REQUIRED TASK
Rewrite the part of the listing that opens with the line containing "You are a computer-use agent." and closes with the line containing "This screenshot has height=787, width=487.", changing every "screenshot" to "screen capture" and keeping everything else the same. Give only those lines, without the pictures.

THE DATA
>>>
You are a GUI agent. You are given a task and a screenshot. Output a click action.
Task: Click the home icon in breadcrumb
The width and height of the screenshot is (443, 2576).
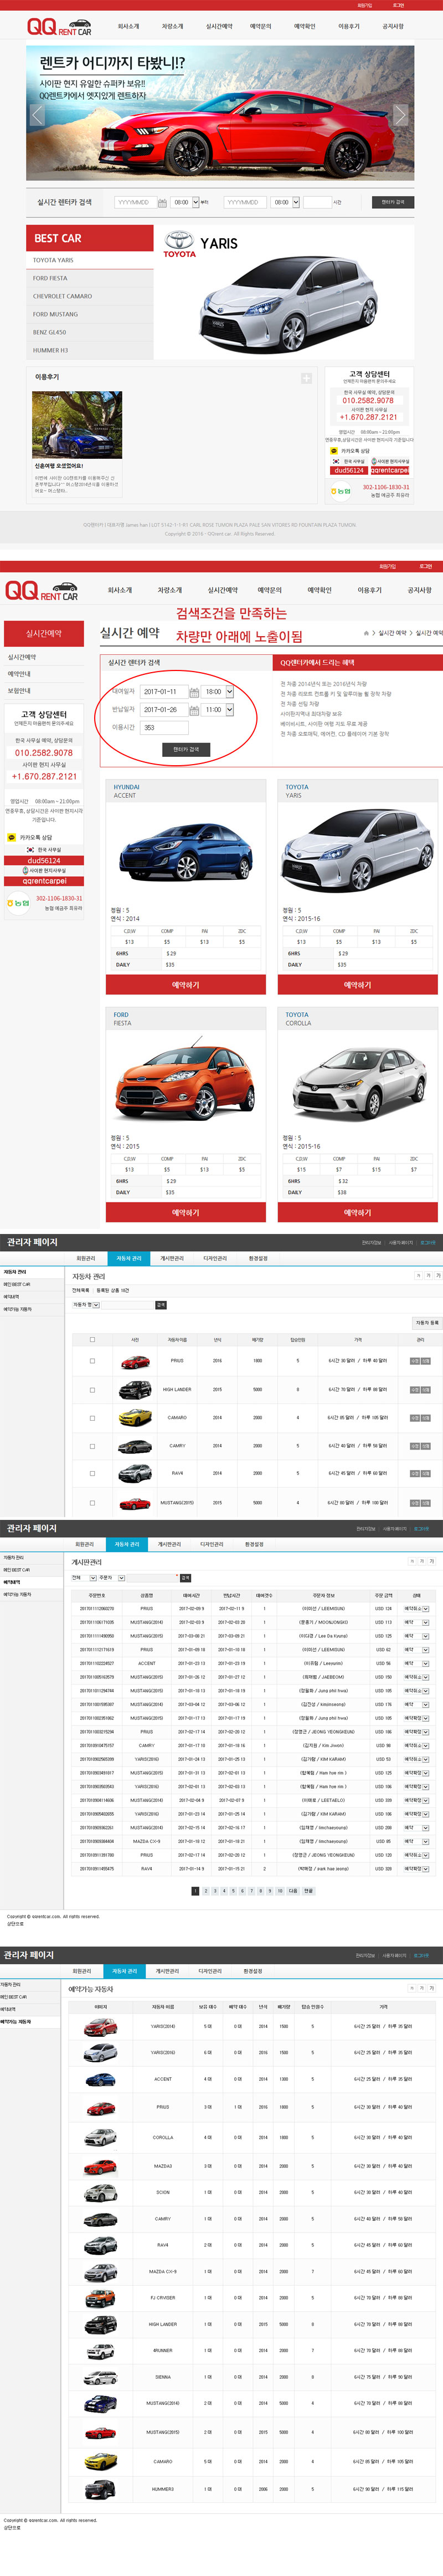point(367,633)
<<<
>>>
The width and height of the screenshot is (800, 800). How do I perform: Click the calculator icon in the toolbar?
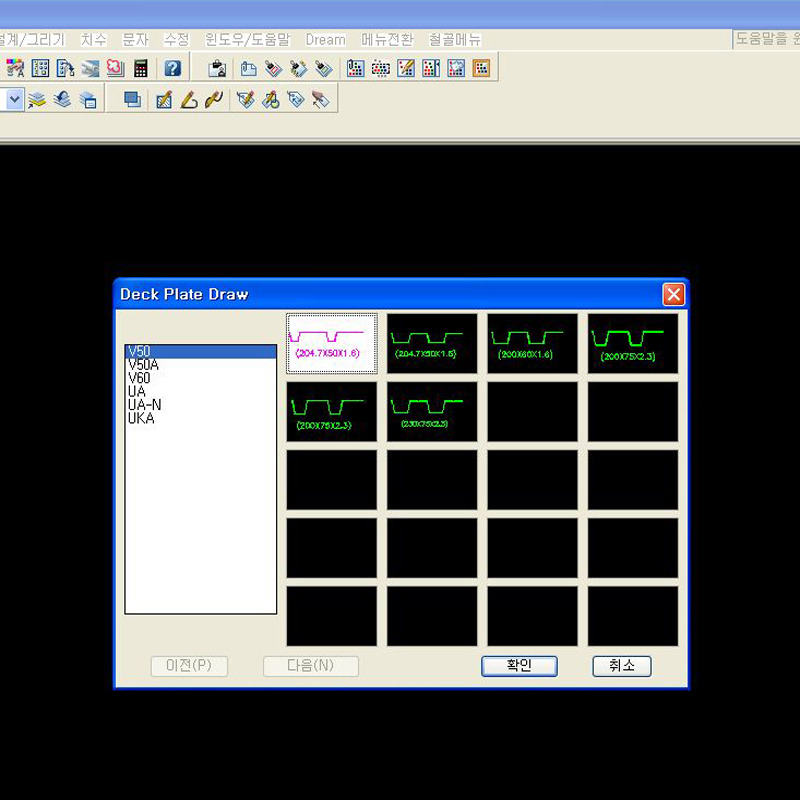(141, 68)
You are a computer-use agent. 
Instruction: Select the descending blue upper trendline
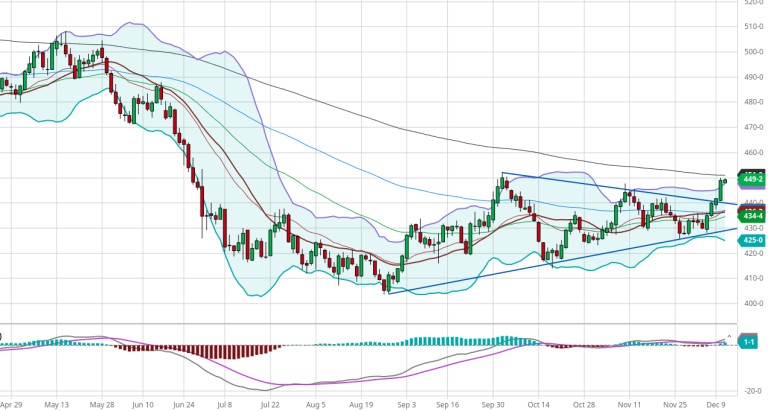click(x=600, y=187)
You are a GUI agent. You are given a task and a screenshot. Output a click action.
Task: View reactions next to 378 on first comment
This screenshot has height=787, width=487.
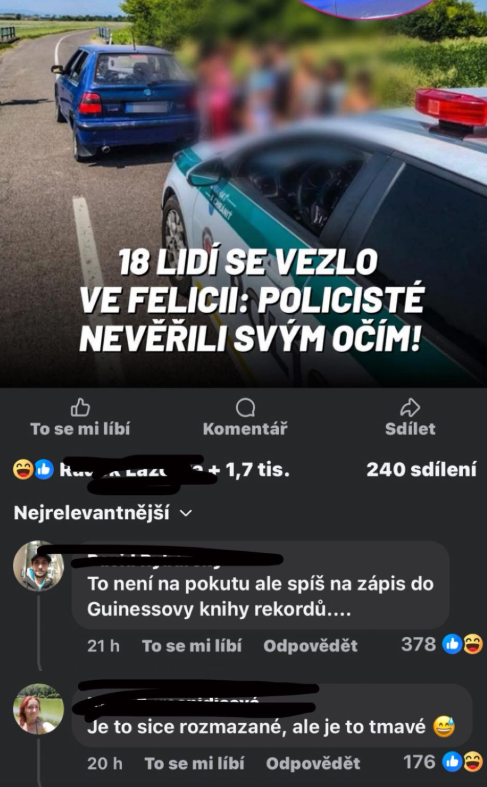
<<<
>>>
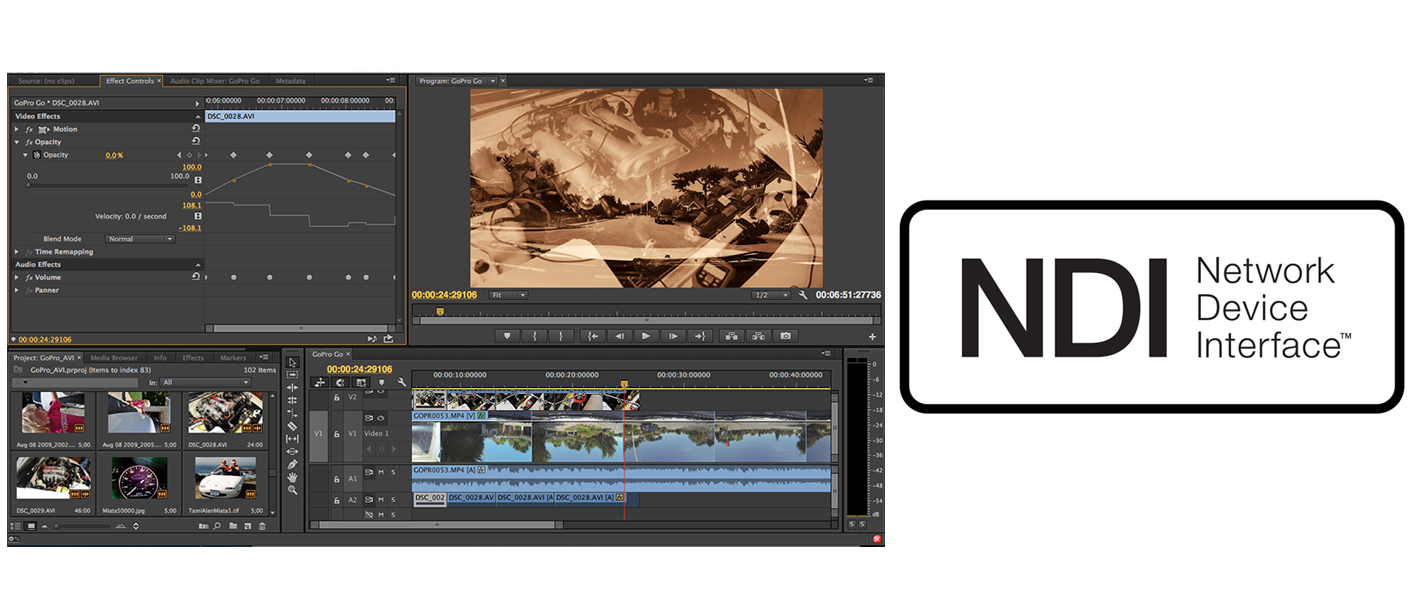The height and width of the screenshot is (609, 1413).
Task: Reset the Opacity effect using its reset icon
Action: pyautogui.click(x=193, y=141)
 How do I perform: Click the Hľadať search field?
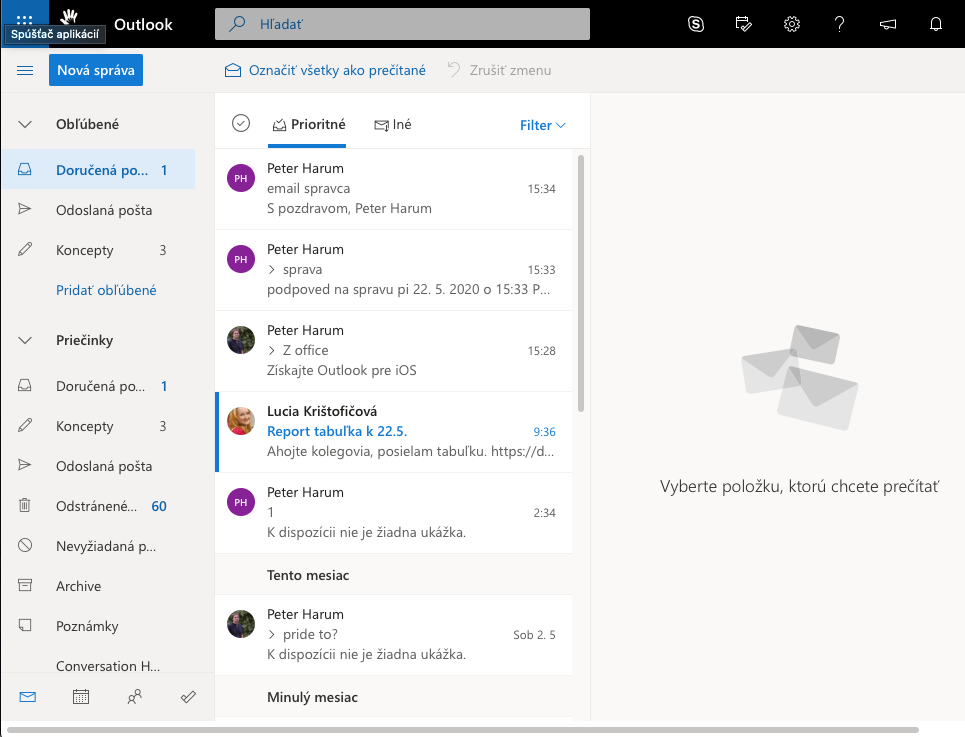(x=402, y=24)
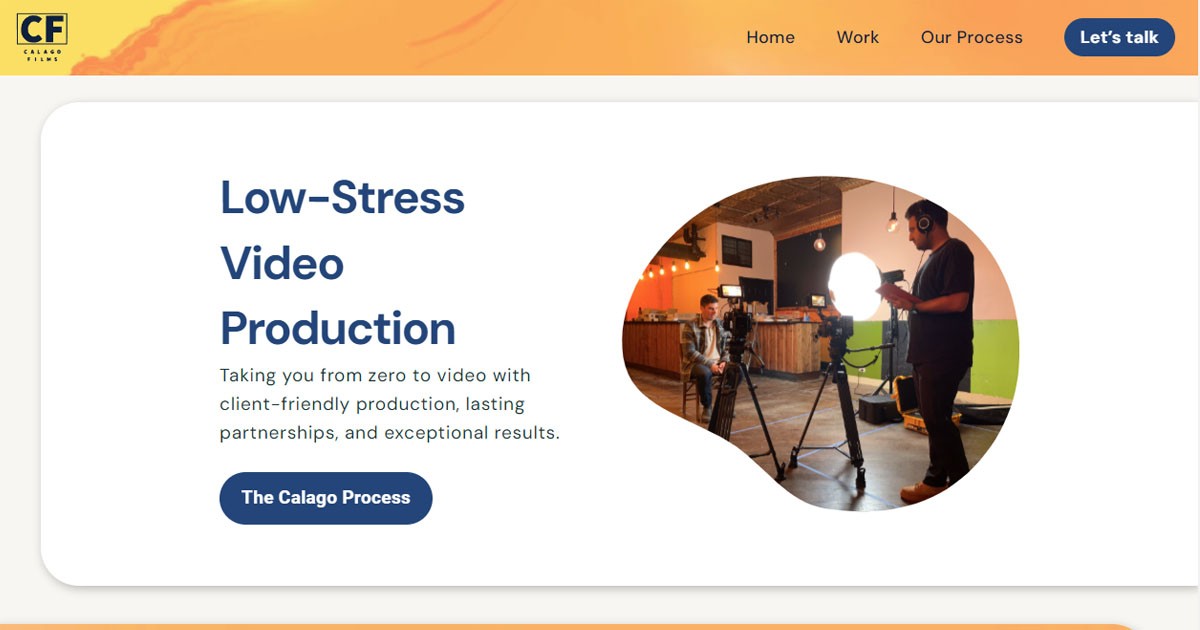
<<<
WRITTEN ANSWER
You are a computer-use agent. 
Instruction: Select the descending blue upper trendline
click(x=600, y=187)
You are a GUI agent. You are given a task and a screen capture. Output a click action.
Task: View reactions next to 378 on first comment
This screen capture has height=787, width=487.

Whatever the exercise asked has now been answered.